----- SUPPLIED ENTRIES

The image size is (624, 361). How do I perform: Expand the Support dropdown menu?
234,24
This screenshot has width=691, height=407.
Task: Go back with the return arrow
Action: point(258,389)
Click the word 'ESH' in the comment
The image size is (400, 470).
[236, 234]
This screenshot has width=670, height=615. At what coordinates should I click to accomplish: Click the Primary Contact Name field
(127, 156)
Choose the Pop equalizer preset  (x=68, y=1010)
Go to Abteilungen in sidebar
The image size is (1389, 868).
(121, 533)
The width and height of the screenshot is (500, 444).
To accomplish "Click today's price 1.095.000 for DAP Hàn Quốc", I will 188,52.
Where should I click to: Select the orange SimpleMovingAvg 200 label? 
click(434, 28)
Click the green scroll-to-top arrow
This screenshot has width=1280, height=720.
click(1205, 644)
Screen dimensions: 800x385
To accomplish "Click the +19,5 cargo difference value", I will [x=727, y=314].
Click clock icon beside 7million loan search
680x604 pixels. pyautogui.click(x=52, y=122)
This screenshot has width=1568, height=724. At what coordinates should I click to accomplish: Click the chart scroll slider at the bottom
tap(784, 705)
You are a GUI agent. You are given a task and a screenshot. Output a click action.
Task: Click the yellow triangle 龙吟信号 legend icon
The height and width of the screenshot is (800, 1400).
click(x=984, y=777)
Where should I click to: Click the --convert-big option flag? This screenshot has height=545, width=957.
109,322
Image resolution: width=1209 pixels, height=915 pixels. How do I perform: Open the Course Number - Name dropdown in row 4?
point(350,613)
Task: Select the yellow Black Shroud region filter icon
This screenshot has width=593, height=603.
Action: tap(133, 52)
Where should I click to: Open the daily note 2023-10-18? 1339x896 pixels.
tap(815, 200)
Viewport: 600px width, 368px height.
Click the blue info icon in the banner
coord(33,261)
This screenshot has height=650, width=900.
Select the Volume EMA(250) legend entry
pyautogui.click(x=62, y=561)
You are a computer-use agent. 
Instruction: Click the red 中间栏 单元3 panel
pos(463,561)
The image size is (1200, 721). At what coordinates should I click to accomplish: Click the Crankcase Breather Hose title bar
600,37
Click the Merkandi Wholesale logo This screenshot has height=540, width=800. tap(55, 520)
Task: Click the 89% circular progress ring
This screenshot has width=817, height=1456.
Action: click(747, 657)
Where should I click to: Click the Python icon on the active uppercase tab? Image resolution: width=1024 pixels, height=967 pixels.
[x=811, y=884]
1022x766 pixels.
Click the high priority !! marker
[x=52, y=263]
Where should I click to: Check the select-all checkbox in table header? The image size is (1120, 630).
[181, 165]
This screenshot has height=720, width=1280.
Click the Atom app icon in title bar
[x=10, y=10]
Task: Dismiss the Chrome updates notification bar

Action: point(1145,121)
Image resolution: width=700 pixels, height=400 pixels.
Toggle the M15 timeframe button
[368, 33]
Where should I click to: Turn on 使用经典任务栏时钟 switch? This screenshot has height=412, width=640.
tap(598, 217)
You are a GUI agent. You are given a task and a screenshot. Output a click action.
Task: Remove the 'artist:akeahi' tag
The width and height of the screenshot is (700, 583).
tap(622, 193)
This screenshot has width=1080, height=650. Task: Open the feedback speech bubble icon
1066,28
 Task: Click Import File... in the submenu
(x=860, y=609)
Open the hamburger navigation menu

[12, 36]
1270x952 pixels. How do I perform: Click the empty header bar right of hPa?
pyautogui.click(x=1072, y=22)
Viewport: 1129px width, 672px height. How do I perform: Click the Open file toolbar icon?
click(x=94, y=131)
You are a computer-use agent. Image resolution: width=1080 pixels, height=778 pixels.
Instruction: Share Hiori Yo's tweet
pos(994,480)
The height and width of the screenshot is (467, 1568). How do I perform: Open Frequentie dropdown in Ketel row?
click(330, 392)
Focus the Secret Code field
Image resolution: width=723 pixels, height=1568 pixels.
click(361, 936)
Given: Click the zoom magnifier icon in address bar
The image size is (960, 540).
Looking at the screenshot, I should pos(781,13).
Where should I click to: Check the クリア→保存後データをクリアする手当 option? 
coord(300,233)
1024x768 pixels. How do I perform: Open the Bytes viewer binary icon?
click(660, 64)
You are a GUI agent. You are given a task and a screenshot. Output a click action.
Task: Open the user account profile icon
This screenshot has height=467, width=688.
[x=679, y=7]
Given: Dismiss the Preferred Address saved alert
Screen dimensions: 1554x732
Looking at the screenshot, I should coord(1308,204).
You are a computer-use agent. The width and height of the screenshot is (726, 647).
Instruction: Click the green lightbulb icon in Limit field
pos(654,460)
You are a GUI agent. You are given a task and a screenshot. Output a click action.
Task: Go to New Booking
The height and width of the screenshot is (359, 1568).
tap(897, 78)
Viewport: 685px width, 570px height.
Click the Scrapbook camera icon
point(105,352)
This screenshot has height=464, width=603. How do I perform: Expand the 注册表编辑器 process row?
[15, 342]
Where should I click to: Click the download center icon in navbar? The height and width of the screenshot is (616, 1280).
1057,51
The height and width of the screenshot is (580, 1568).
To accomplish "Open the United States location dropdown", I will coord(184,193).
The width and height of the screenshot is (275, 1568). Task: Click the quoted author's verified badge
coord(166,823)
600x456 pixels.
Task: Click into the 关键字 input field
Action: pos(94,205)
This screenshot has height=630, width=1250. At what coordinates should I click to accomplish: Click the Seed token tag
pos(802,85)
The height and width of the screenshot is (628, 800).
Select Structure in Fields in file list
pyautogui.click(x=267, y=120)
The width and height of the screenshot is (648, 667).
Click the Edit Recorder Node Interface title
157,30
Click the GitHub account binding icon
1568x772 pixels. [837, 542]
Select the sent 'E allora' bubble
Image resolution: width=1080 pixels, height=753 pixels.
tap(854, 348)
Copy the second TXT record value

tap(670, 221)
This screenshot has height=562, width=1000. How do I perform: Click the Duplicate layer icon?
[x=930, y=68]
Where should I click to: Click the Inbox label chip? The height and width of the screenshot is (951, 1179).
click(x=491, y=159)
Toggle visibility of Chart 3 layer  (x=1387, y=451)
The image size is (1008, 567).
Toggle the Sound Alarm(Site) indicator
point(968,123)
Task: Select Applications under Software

----------

» WORK ORDER: All of the entries above need to be reproduced exactly.

» ANSWER TO THE EXERCISE:
The image size is (624, 361). How do I perform: Expand the Support dropdown menu?
234,24
This screenshot has width=691, height=407.
Task: Go back with the return arrow
Action: point(258,389)
Click the word 'ESH' in the comment
The image size is (400, 470).
[236, 234]
This screenshot has width=670, height=615. At what coordinates should I click to accomplish: Click the Primary Contact Name field
(127, 156)
Choose the Pop equalizer preset  (x=68, y=1010)
Go to Abteilungen in sidebar
The image size is (1389, 868).
(121, 533)
The width and height of the screenshot is (500, 444).
To accomplish "Click today's price 1.095.000 for DAP Hàn Quốc", I will 188,52.
Where should I click to: Select the orange SimpleMovingAvg 200 label? 
click(434, 28)
Click the green scroll-to-top arrow
This screenshot has width=1280, height=720.
click(1205, 644)
Screen dimensions: 800x385
To accomplish "Click the +19,5 cargo difference value", I will [x=727, y=314].
Click clock icon beside 7million loan search
680x604 pixels. pyautogui.click(x=52, y=122)
This screenshot has width=1568, height=724. At what coordinates should I click to accomplish: Click the chart scroll slider at the bottom
tap(784, 705)
You are a GUI agent. You are given a task and a screenshot. Output a click action.
Task: Click the yellow triangle 龙吟信号 legend icon
The height and width of the screenshot is (800, 1400).
click(x=984, y=777)
Where should I click to: Click the --convert-big option flag? This screenshot has height=545, width=957.
109,322
Image resolution: width=1209 pixels, height=915 pixels. How do I perform: Open the Course Number - Name dropdown in row 4?
point(350,613)
Task: Select the yellow Black Shroud region filter icon
This screenshot has width=593, height=603.
Action: tap(133, 52)
Where should I click to: Open the daily note 2023-10-18? 1339x896 pixels.
tap(815, 200)
Viewport: 600px width, 368px height.
Click the blue info icon in the banner
coord(33,261)
This screenshot has height=650, width=900.
Select the Volume EMA(250) legend entry
pyautogui.click(x=62, y=561)
You are a computer-use agent. 
Instruction: Click the red 中间栏 单元3 panel
pos(463,561)
The image size is (1200, 721). At what coordinates should I click to accomplish: Click the Crankcase Breather Hose title bar
600,37
Click the Merkandi Wholesale logo This screenshot has height=540, width=800. tap(55, 520)
Task: Click the 89% circular progress ring
This screenshot has width=817, height=1456.
Action: click(747, 657)
Where should I click to: Click the Python icon on the active uppercase tab? Image resolution: width=1024 pixels, height=967 pixels.
[x=811, y=884]
1022x766 pixels.
Click the high priority !! marker
[x=52, y=263]
Where should I click to: Check the select-all checkbox in table header? The image size is (1120, 630).
[181, 165]
This screenshot has height=720, width=1280.
Click the Atom app icon in title bar
[x=10, y=10]
Task: Dismiss the Chrome updates notification bar

Action: point(1145,121)
Image resolution: width=700 pixels, height=400 pixels.
Toggle the M15 timeframe button
[368, 33]
Where should I click to: Turn on 使用经典任务栏时钟 switch? This screenshot has height=412, width=640.
tap(598, 217)
You are a GUI agent. You are given a task and a screenshot. Output a click action.
Task: Remove the 'artist:akeahi' tag
The width and height of the screenshot is (700, 583).
tap(622, 193)
This screenshot has width=1080, height=650. Task: Open the feedback speech bubble icon
1066,28
 Task: Click Import File... in the submenu
(x=860, y=609)
Open the hamburger navigation menu

[12, 36]
1270x952 pixels. How do I perform: Click the empty header bar right of hPa?
pyautogui.click(x=1072, y=22)
Viewport: 1129px width, 672px height. How do I perform: Click the Open file toolbar icon?
click(x=94, y=131)
You are a computer-use agent. Image resolution: width=1080 pixels, height=778 pixels.
Instruction: Share Hiori Yo's tweet
pos(994,480)
The height and width of the screenshot is (467, 1568). How do I perform: Open Frequentie dropdown in Ketel row?
click(330, 392)
Focus the Secret Code field
Image resolution: width=723 pixels, height=1568 pixels.
click(361, 936)
Given: Click the zoom magnifier icon in address bar
The image size is (960, 540).
Looking at the screenshot, I should pos(781,13).
Where should I click to: Check the クリア→保存後データをクリアする手当 option? 
coord(300,233)
1024x768 pixels. How do I perform: Open the Bytes viewer binary icon?
click(660, 64)
You are a GUI agent. You are given a task and a screenshot. Output a click action.
Task: Open the user account profile icon
This screenshot has height=467, width=688.
[x=679, y=7]
Given: Dismiss the Preferred Address saved alert
Screen dimensions: 1554x732
Looking at the screenshot, I should coord(1308,204).
You are a computer-use agent. The width and height of the screenshot is (726, 647).
Instruction: Click the green lightbulb icon in Limit field
pos(654,460)
You are a GUI agent. You are given a task and a screenshot. Output a click action.
Task: Go to New Booking
The height and width of the screenshot is (359, 1568).
tap(897, 78)
Viewport: 685px width, 570px height.
Click the Scrapbook camera icon
point(105,352)
This screenshot has height=464, width=603. How do I perform: Expand the 注册表编辑器 process row?
[15, 342]
Where should I click to: Click the download center icon in navbar? The height and width of the screenshot is (616, 1280).
1057,51
The height and width of the screenshot is (580, 1568).
To accomplish "Open the United States location dropdown", I will coord(184,193).
The width and height of the screenshot is (275, 1568). Task: Click the quoted author's verified badge
coord(166,823)
600x456 pixels.
Task: Click into the 关键字 input field
Action: pos(94,205)
This screenshot has height=630, width=1250. At what coordinates should I click to accomplish: Click the Seed token tag
pos(802,85)
The height and width of the screenshot is (628, 800).
Select Structure in Fields in file list
pyautogui.click(x=267, y=120)
The width and height of the screenshot is (648, 667).
Click the Edit Recorder Node Interface title
157,30
Click the GitHub account binding icon
1568x772 pixels. [837, 542]
Select the sent 'E allora' bubble
Image resolution: width=1080 pixels, height=753 pixels.
tap(854, 348)
Copy the second TXT record value

tap(670, 221)
This screenshot has height=562, width=1000. How do I perform: Click the Duplicate layer icon?
[x=930, y=68]
Where should I click to: Click the Inbox label chip? The height and width of the screenshot is (951, 1179).
click(x=491, y=159)
Toggle visibility of Chart 3 layer  (x=1387, y=451)
The image size is (1008, 567).
Toggle the Sound Alarm(Site) indicator
point(968,123)
Task: Select Applications under Software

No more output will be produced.